Again the dewy eyes were downcast. “Jeanie doesn’t talk ve’y much about herself; I reckon—I mean, I think you know that. Sometimes I surmise she cares a heap about him, and sometimes I just don’t know.” Then with a naïveté which stepped well back into childhood: “I don’t think they’d be ve’y happy together; do you?”

“Why not?”

“Oh, I don’t know; maybe it’s just because Mr. Philip is so sort of don’t-touch-me good; sort of Yankee-good, ain’t—isn’t it?”

Since the Philip of the present moment was neither “Yankee-good” nor any other kind, Bromley’s reply to the innocent question was strictly aphoristic.

“When you grow up to be a woman, Mysie, you will know that men are never any too good,” he returned gravely; at which, declining a second cup of coffee, he went away before he should be tempted to say more.

Turning up at Madame Marchande’s at noon, he found that Jean had been given a half-holiday, on account of the slack midsummer season, and had gone home. After he thought he had given her time enough to eat her luncheon, he hired a horse and buggy for the afternoon and drove over to the cottage in West Denver.

“Get your things on and come along with me for a ride,” he invited, when Jean came out to pet the little white mare from the livery stable. “I want to have a talk with you.”

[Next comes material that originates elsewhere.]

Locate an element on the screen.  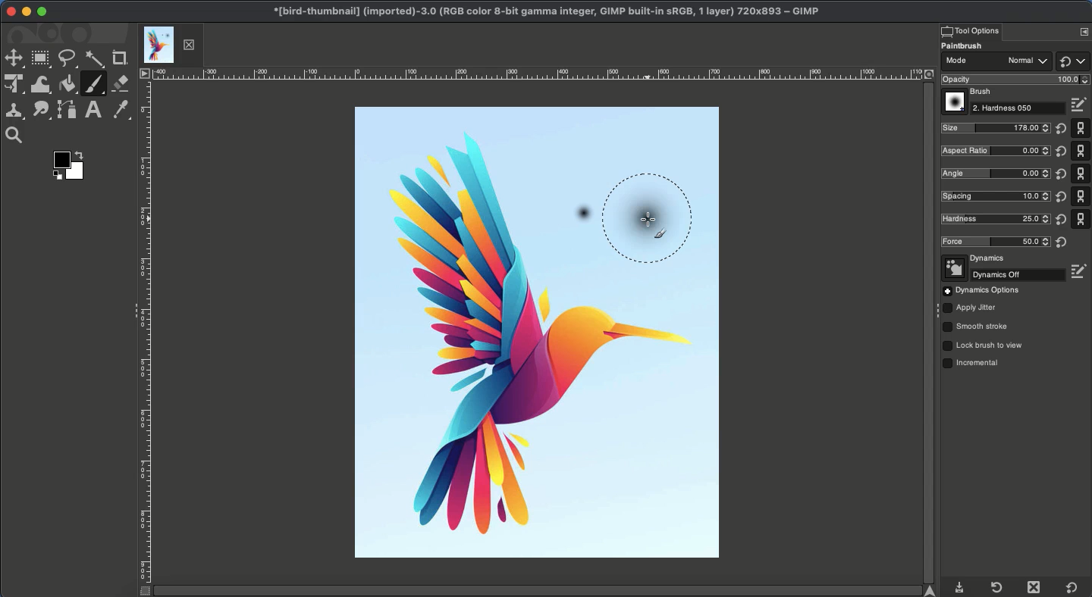
Hardness is located at coordinates (1019, 108).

“Is it about Philip?” she asked; and when he made the sign of assent, she went in to get her coat and hat.

For the time it took the smart little mare to whisk them across the bridge over the Platte, and up to the farther heights on the north side overlooking the final undulations of the great plain rolling up in swelling land waves to break against Castle Rock and Table Mountain, the driving of the spirited little horse gave Bromley an excuse for postponing the thankless task he had set himself. On the watershed height between the Platte and Clear Creek, in sight of the great house that “Brick” Pomeroy had built, or had begun to build, in the flush times of the Clear Creek mining boom, there was a tiny lake, tree-shadowed, and on its shore he drove in among the cottonwoods and got out and hitched the mare.

“I’ve been wanting to show you this glorious view,” he said, as he helped his companion out of the high, side-bar buggy. “Is there anything to match it in Mississippi?”